I think that we’re closer to being able to take more traditional services and then use the service brokers we have to then use DevOps automation to couple those together. I think that we don’t have to do the full level of re-architecting a new application development to take advantage of containerized service discovery. I don’t even think we need to containerize it.
I think that we can use these technologies in bits and pieces. We can do automation. We can do service discovery. We can take advantage of that and containerize some of these with true elastic automatic scale up, scale down which we saw coming with Cloud Foundry and OpenShift and Heroku and other PaaS type stuff. Yeah, that’s still there and it’s still going to happen. I think we’re going even a level beyond that and it’s pretty exciting.
We’re definitely completely blurring the lines between IaaS and PaaS and things like that.
I’ll go back to a little bit of history, but it’s useful when we talk about PaaS and what PaaS really means. Dave McRory and I … Dave worked at Dell. Dave and I founded a company together 99’, so we’ve known each other for a long time. At the same that we were banging around ideas about what platform as a service meant and what that looked like. It’s when he was defining what data gravity was, he’s the data gravity guru if you will. He’s made a good name for himself on that.
Those ideas came out of the fact that platform as a service is about stateless compute. Where does all the state go? What do you store that with?
The thing we understood when we looked at Amazon and Azure and Google, Google I’ve mentioned was new at that time. Was that the thing that they were selling was not the compute, but the services around it.

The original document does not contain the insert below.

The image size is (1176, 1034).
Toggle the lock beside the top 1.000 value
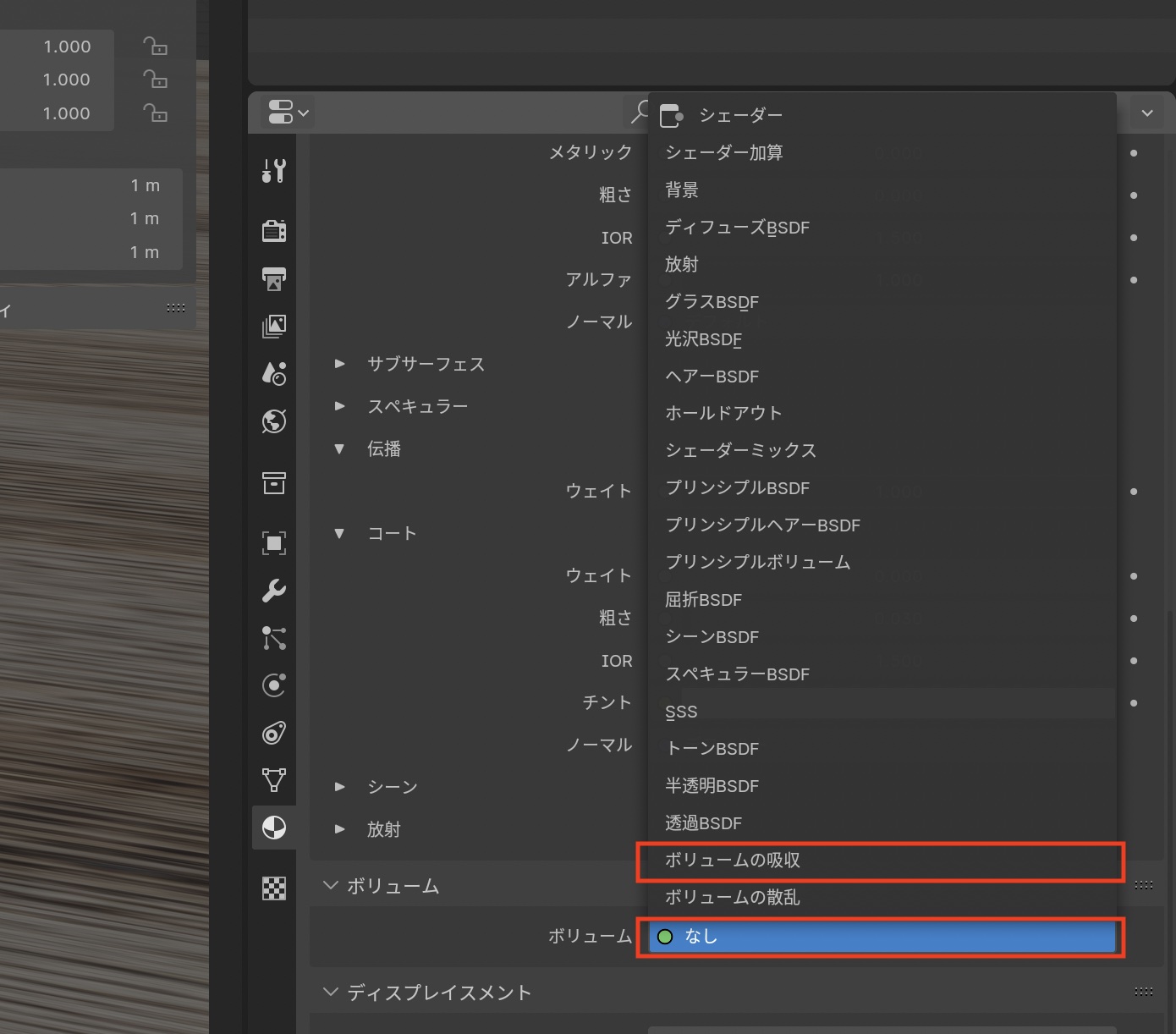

This is where data gravity comes in. Amazon wants you to store your data ‘cause once the data is in Amazon’s cloud or Google cloud or Microsoft you’re stuck in that cloud, right? They’re going to charge you for that.
What platform as a service really is about, it’s about how you store the information. What services do you offer around the elastic part? Elastic is time based, it’s where you’re manipulating in the data. The data and the services that provide that, they’re really interesting. The same is true, database services or big data analytics, all those. That’s what cloud is about and people really lose sight of this.
Art Fewell: It’s been a fascinating conversation with talking about all this stuff. Before we go, I wanted to make sure that we gave a chance to talk about your new project. Am I fair to describe to describe, this is a new startup?
Rob Hirschfeld: It’s a new startup for an old project. I’m CEO and founder of a company called RackN, which was cofounded by basically people who started the Crowbar project.
We inside of Dell, Dell open sourced this project. Dell made the decision to stop investing in it in April. We really thought that this was something special that we were doing a unique operational model that we bring in special value into the market. We made the decision to start it and some people who left Dell a while ago came back and wanted to do this. It’s me and some other people.
What we’re doing is we’re basically extending the life of the new version of Crowbar. We rewrote it and it’s this really exciting, interesting physical operations or physical infrastructure abstraction that lets people take all of the value and the automation and the things that they expect to happen in cloud but then do it against physical infrastructure.
That’s where you start getting into, really, software converged infrastructure where you can build networking based on what your needs are. Dynamically you can build infrastructure based on what you need. You can’t manufacture infrastructure but you can use it in a much “cloudier way”. It really redefines what you can do in a datacenter.